- _PROBLEM DETAILS_: Go to the line containing "[Toggle navigation menu] (374, 40)" and return it and each line after it exactly, through the end of the data below, and nothing more.

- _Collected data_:
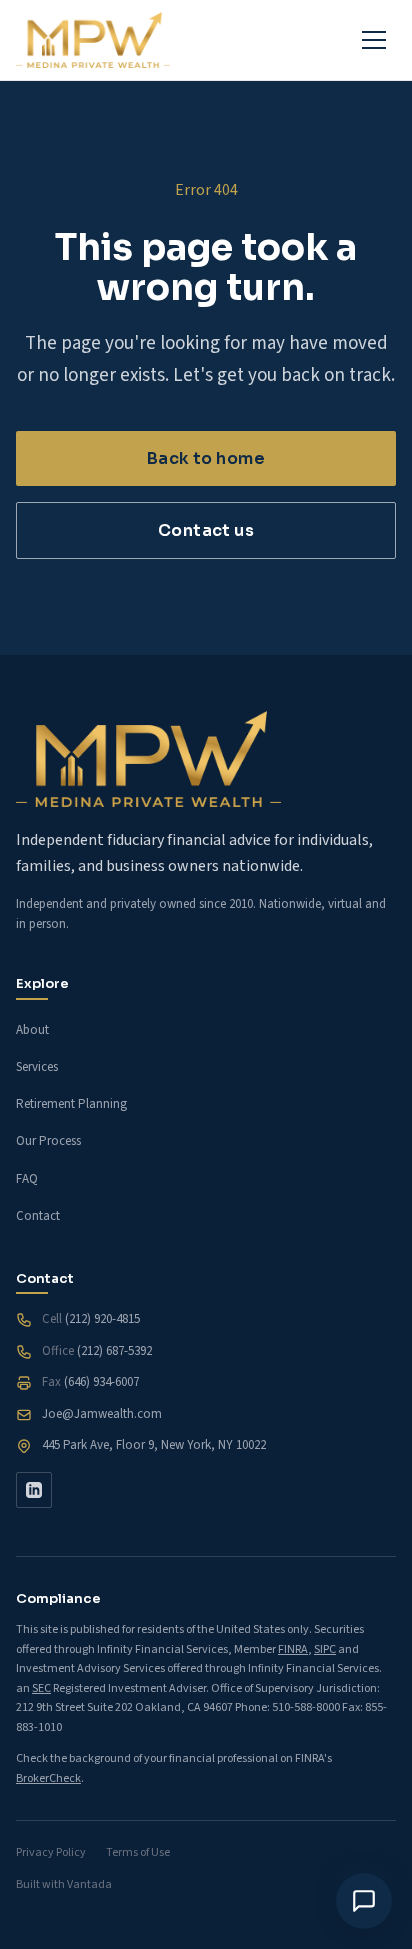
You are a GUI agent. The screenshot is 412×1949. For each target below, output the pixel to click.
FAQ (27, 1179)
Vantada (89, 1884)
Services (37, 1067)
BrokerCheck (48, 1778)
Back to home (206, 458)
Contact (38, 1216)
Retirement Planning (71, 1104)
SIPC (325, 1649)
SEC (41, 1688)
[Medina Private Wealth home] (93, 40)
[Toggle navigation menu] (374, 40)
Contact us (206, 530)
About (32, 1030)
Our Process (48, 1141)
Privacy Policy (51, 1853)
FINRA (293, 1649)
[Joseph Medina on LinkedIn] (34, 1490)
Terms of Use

- _RESULT OF THIS TASK_:
[Toggle navigation menu] (374, 40)
Contact us (206, 530)
About (32, 1030)
Our Process (48, 1141)
Privacy Policy (51, 1853)
FINRA (293, 1649)
[Joseph Medina on LinkedIn] (34, 1490)
Terms of Use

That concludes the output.